==== PROVIDED DATA

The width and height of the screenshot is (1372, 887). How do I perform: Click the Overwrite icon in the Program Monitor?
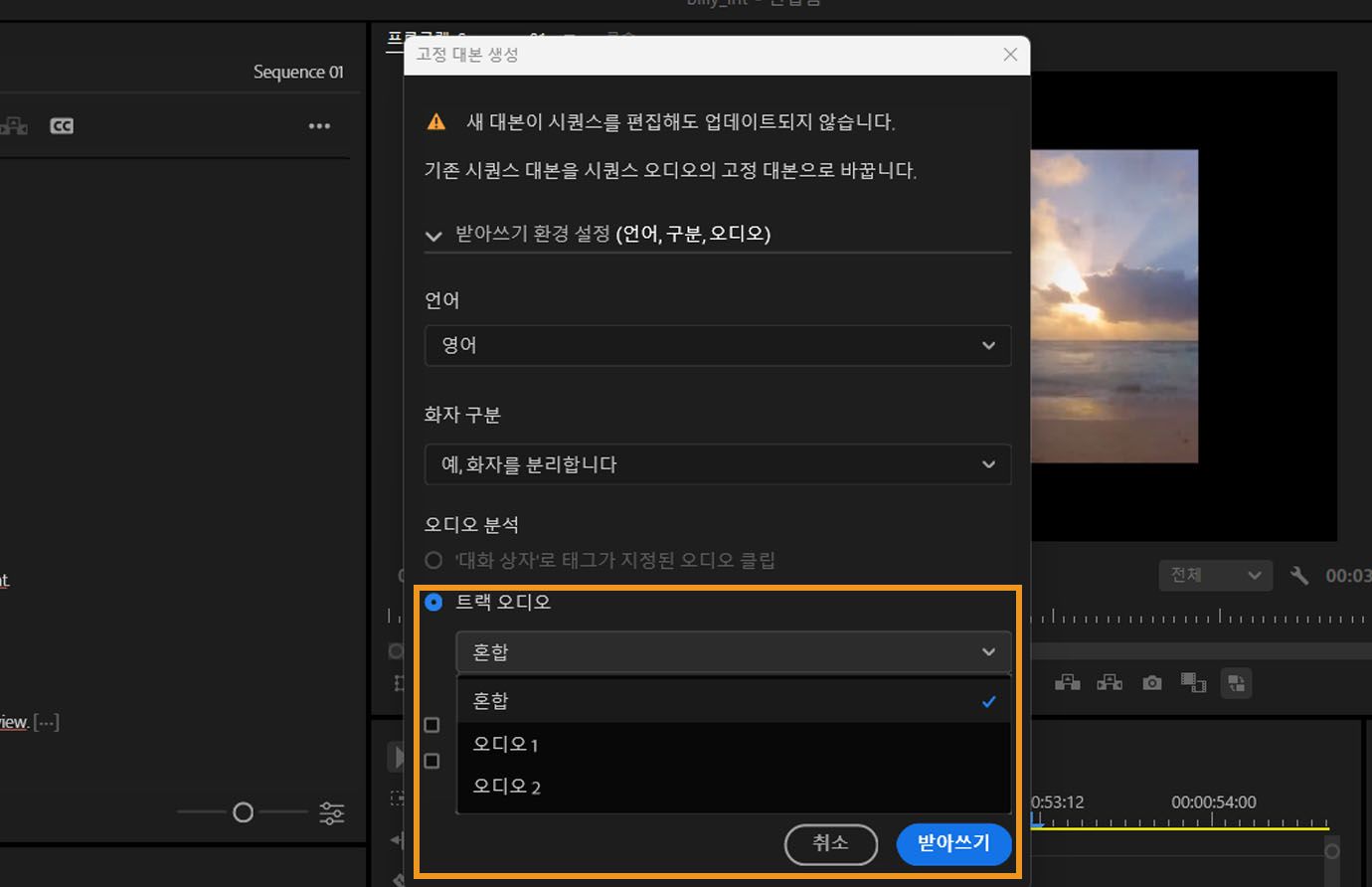coord(1109,682)
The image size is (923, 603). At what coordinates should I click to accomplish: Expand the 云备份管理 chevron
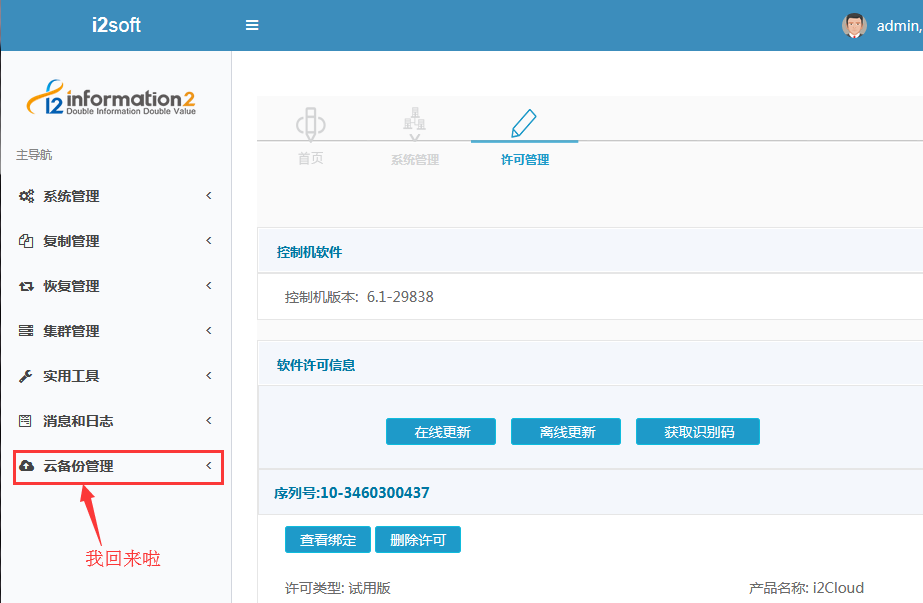208,466
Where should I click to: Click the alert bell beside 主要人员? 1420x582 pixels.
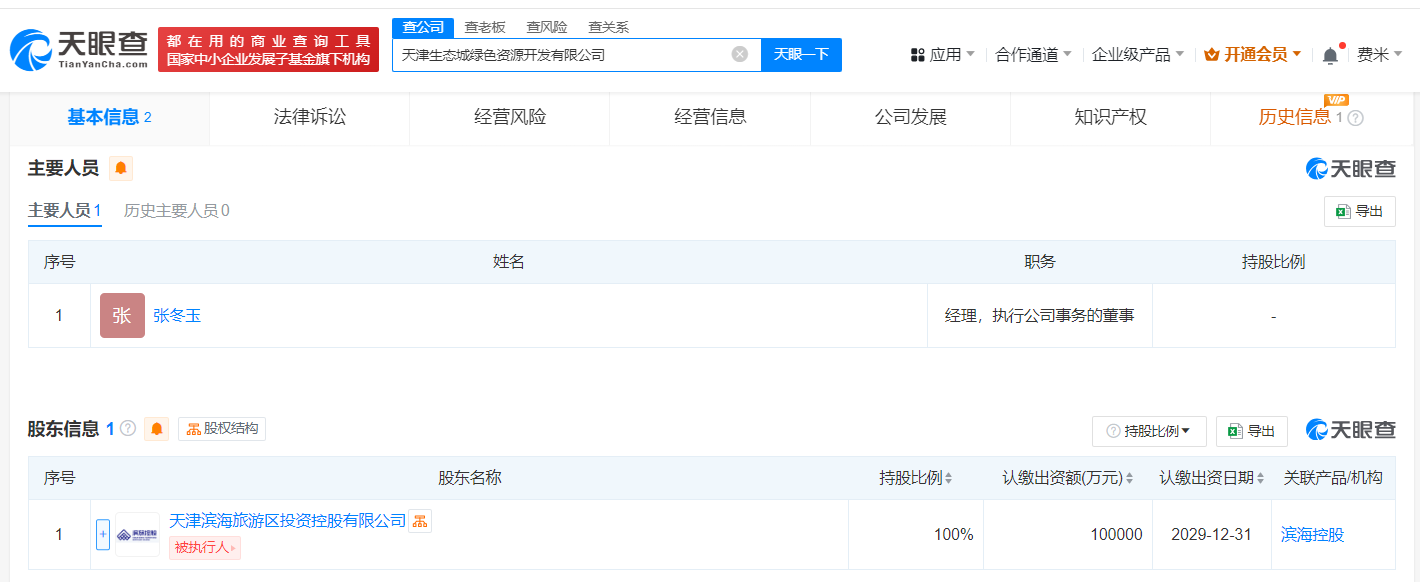tap(121, 168)
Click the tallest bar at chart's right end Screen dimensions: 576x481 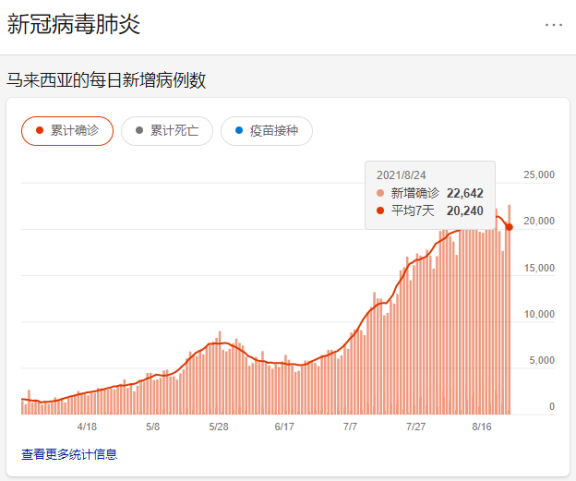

========

> [TO BE DONE] Copy every entry above word for word, and omit the pictures from your copy.

> [TASK RESPONSE]
The width and height of the screenshot is (1372, 887). How do I perform: Click the Overwrite icon in the Program Monitor?
coord(1109,682)
The image size is (923, 603). At what coordinates should I click to accomplish: Expand the 云备份管理 chevron
208,466
Where should I click to: Click the alert bell beside 主要人员? 1420x582 pixels.
tap(121, 168)
Click the tallest bar at chart's right end Screen dimensions: 576x481 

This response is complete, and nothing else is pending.